L’affaire a été fixée pour plaidoiries sur incident à l’audience du 06 janvier 2025, à laquelle la MATMUT n’a pas comparu.
A l’issue des débats la décision a été mise en délibéré au 11 février 2025.
Par message RPVA du 06 janvier 2025, reçu au greffe postérieurement à l’audience du fait d’une difficulté technique, la MATMUT a sollicité le renvoi de l’incident.
Par message RPVA du 07 janvier suivant, eu égard à la mise en délibéré de l’affaire, la MATMUT a indiqué solliciter une réouverture des débats.
Le délibéré, initialement fixé au 11 février 2025, a été avancé au 14 janvier 2025.
MOTIFS DE LA DÉCISION
En application de l’article 16 du code de procédure civile, le juge doit, en toutes circonstances, faire observer et observer lui-même le principe de la contradiction. Il ne peut retenir, dans sa décision, les moyens, les explications et les documents invoqués ou produits par les parties que si celles-ci ont été à même d’en débattre contradictoirement.
Sur ce,
Il s’avère que la demande initiale de renvoi, dématérialisée, n’a été réceptionnée par la juridiction qu’après la tenue de l’audience en raison d’un dysfonctionnement de l’outil informatique, qui ne saurait causer un quelconque grief aux parties.
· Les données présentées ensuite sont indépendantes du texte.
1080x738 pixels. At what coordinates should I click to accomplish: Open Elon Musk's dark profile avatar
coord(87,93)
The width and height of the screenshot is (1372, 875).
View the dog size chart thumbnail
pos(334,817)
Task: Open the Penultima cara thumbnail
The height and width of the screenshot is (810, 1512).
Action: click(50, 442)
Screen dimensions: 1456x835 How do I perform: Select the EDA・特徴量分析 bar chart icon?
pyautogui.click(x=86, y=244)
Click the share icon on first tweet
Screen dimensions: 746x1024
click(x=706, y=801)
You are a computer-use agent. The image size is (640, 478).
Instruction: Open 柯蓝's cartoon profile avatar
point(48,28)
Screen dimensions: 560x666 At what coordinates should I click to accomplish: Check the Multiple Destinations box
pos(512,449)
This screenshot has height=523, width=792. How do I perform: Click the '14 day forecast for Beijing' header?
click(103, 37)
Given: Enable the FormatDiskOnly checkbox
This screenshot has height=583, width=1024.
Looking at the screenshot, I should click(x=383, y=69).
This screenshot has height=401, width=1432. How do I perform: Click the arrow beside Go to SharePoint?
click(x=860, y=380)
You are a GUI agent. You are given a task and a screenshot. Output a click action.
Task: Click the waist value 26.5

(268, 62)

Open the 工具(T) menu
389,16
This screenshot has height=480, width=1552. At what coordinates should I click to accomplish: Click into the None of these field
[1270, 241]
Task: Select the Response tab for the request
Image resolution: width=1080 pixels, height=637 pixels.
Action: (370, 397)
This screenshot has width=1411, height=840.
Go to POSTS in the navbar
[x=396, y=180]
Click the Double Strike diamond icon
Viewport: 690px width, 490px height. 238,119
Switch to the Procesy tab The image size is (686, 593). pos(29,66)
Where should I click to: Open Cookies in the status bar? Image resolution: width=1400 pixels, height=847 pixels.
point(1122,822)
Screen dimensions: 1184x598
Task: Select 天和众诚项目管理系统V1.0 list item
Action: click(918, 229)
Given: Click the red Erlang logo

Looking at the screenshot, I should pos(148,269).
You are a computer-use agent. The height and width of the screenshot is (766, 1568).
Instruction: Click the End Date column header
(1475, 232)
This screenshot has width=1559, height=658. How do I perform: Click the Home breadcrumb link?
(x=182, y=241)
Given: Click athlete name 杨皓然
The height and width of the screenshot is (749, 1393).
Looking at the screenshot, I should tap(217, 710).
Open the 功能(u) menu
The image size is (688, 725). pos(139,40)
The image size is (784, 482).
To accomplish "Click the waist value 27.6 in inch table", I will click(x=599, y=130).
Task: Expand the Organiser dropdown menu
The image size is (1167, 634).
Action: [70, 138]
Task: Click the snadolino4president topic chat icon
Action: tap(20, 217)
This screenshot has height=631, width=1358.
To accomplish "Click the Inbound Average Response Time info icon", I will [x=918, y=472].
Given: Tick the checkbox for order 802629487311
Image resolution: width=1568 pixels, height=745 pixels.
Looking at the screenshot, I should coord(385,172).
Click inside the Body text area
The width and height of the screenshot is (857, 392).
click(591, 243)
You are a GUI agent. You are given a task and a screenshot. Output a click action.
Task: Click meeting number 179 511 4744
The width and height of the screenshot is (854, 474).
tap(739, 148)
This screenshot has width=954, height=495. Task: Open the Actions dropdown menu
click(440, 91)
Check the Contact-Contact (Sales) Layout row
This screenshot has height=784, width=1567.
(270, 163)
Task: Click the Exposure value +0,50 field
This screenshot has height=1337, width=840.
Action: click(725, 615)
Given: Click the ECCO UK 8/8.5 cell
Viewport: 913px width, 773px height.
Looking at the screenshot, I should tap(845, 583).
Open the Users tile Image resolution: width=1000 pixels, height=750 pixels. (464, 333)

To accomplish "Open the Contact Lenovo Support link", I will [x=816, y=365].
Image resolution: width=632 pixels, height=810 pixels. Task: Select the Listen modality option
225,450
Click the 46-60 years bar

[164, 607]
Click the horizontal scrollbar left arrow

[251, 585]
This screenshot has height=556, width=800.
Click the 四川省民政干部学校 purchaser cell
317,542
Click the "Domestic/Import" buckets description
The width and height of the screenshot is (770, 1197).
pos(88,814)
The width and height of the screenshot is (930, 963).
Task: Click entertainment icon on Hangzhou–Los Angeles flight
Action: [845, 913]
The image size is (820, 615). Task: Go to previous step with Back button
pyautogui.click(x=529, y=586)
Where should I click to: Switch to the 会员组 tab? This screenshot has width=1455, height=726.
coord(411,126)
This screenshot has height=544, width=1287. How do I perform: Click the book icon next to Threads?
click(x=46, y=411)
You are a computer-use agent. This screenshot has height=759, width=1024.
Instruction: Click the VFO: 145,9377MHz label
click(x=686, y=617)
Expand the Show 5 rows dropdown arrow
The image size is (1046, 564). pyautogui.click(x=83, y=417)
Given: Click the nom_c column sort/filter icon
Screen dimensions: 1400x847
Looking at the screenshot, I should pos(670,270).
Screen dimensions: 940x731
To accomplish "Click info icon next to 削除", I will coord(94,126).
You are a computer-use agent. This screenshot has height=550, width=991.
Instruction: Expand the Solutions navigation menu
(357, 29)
Il s’avère par ailleurs que les dernières écritures d’incident prises par Mme [E] ont été notifiées par RPVA la veille de l’audience, de manière très tardive (22h29), empêchant de fait une éventuelle réplique des autres parties, et ce alors même qu’elle y forme, notamment, une nouvelle prétention afin de garantie de son assureur.
Dans un tel contexte, la demande de réouverture des débats formée par l’assureur de Mme [E] est légitime et il convient d’y faire droit, dans un souci de respect du principe du contradictoire.
PAR CES MOTIFS
Nous, juge de la mise en état, statuant par ordonnance contradictoire, mise à disposition au greffe et non susceptible d’appel,
ORDONNONS la réouverture des débats de l’incident engagé par Mme[J] [E],
RENVOYONS l’examen de l’affaire à l’audience de mise en état du 03 mars 2025 à 10h15 pour plaidoiries sur incident, avec dernières écritures sur incident des parties à produire sous RPVA avant le 27 février 2025, toute conclusion produite postérieurement à cette date butoir sera écartée des débats pour cause de tardiveté,
REJETONS toutes autres demandes,
Faite et rendue à Paris le 14 Janvier 2025.